Education, tips and tricks to help you conduct better fMRI experiments.
Sure, you can try to fix it during data processing, but you're usually better off fixing the acquisition!

Tuesday, February 28, 2012

Common persistent EPI artifacts: Distortion and dropout

The origins of distortion and dropout in EPI were covered in PFUFA Part Twelve, and both of these artifacts have been mentioned in passing in the previous articles concerning abnormally high ghosting. In some instances these artifacts are "co-morbid" because certain issues that cause abnormally high ghosting - such as a poor shim because of asymmetric placement of the subject's head in the magnet - are likely to increase distortion and dropout effects at the same time. Except that it can be very difficult to evaluate distortion and dropout by inspection, during an experiment. The ghosts can be used as a fairly independent "barometer" of the experiment's quality if, as is often the case, some of them fall into an image region that is otherwise noise. Not so with distortion and dropout. By definition these artifacts plague signal regions in the brain, and even an experienced operator can have a tough time determining when either issue is worse than it might otherwise be.

So I'm afraid I don't have a whole lot of new information to offer on either distortion or dropout, from the perspective of diagnosing and potentially changing (improving) your experiment on the day. Other than very obvious deficiencies, as might happen if the subject has a highly conductive hair product, for example, I don't spend much time evaluating distortion or dropout by inspection. Ghosts can be a good surrogate for all that ails distortion and dropout, so I focus on those.
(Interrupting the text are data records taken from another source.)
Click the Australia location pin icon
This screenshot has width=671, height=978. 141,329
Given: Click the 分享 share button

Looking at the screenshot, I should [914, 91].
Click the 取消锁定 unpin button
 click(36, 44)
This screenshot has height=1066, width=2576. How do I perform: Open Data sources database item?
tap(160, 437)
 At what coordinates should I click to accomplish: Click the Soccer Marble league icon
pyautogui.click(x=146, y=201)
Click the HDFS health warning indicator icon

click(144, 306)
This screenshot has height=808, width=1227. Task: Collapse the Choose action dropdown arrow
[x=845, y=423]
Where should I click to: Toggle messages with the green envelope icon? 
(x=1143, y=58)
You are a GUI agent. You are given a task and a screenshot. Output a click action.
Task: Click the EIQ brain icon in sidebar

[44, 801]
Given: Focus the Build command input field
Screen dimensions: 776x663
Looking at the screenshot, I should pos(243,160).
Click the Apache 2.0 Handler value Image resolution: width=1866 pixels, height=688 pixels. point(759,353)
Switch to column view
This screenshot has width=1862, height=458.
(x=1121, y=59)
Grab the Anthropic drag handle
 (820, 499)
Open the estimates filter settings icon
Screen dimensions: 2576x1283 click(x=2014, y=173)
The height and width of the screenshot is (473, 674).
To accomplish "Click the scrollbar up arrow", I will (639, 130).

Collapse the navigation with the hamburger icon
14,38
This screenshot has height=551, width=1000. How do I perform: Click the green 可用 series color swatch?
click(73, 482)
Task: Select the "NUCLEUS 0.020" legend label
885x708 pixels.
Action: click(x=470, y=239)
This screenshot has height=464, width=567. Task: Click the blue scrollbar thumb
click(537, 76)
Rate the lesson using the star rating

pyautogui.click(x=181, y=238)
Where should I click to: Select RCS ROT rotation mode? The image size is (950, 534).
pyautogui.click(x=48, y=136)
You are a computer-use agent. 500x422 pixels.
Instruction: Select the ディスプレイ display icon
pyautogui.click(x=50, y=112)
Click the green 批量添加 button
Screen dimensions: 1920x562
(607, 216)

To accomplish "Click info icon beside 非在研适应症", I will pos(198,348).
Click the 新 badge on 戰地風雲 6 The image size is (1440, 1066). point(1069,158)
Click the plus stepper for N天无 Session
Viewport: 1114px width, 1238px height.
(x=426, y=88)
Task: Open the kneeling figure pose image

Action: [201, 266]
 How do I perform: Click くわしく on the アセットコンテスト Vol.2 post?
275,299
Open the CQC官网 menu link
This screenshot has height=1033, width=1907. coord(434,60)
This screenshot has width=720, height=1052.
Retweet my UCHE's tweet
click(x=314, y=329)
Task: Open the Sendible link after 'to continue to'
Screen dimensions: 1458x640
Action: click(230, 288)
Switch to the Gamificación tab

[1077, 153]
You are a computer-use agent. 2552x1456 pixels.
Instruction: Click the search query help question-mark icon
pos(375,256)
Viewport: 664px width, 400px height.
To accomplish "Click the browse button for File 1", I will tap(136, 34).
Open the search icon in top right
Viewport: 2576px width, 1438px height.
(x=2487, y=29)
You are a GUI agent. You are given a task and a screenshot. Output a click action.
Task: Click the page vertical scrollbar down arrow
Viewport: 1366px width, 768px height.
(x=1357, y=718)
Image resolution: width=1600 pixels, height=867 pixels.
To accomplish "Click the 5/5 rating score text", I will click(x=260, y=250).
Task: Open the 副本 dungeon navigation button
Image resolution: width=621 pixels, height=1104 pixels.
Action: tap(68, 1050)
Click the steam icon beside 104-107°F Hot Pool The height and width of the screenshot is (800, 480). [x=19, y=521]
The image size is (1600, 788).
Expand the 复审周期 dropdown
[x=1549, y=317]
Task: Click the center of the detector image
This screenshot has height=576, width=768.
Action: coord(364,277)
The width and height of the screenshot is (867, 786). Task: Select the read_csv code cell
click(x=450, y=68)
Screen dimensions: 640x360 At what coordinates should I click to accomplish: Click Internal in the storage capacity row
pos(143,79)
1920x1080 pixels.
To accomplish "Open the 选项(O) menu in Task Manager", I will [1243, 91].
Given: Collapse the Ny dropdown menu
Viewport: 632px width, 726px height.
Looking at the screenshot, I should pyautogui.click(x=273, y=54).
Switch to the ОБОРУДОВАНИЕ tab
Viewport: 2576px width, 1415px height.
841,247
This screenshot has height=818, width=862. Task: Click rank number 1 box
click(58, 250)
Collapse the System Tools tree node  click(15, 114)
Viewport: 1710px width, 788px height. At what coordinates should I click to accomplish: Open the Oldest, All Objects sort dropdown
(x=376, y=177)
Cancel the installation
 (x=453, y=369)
Where you can potentially improve the situation for distortion and dropout is with parameter selection when you are establishing your experimental protocol. Distortion and dropout will generally change with slice prescription, as we already saw in the "good data" posts. And it may be that reduction of dropout leads you to use a particular slice direction, e.g. coronal slices for improved frontal lobe signal. After that, the other common tactics to minimize dropout are to use the thinnest possible slice thickness, possibly using higher in-plane spatial resolution, and perhaps decrease TE. These are protocol/parameter questions that are covered somewhat in my user training guide/FAQ, and I will expand on those sections below. Be warned, however, that it is very difficult to provide general guidelines for all fMRI experiments. Instead, the parameter choices tend to be dictated by your primary requirements. You might select very different parameters for a study that is primarily interested in orbitofrontal cortex than you would use for a sensorimotor task. It's horses for courses.


Approaches to tackling distortion

The level of distortion in the phase encoding dimension is a function of the echo spacing, as explained in PFUFA Part Twelve. Tactics to reduce the distortion level involve making fundamental changes to the phase encoding k-space scheme, e.g. multi-shot segmented k-space, or parallel imaging methods. In each approach the essential idea is to increase the k-space step size, thereby increasing the bandwidth of the phase encoding dimension.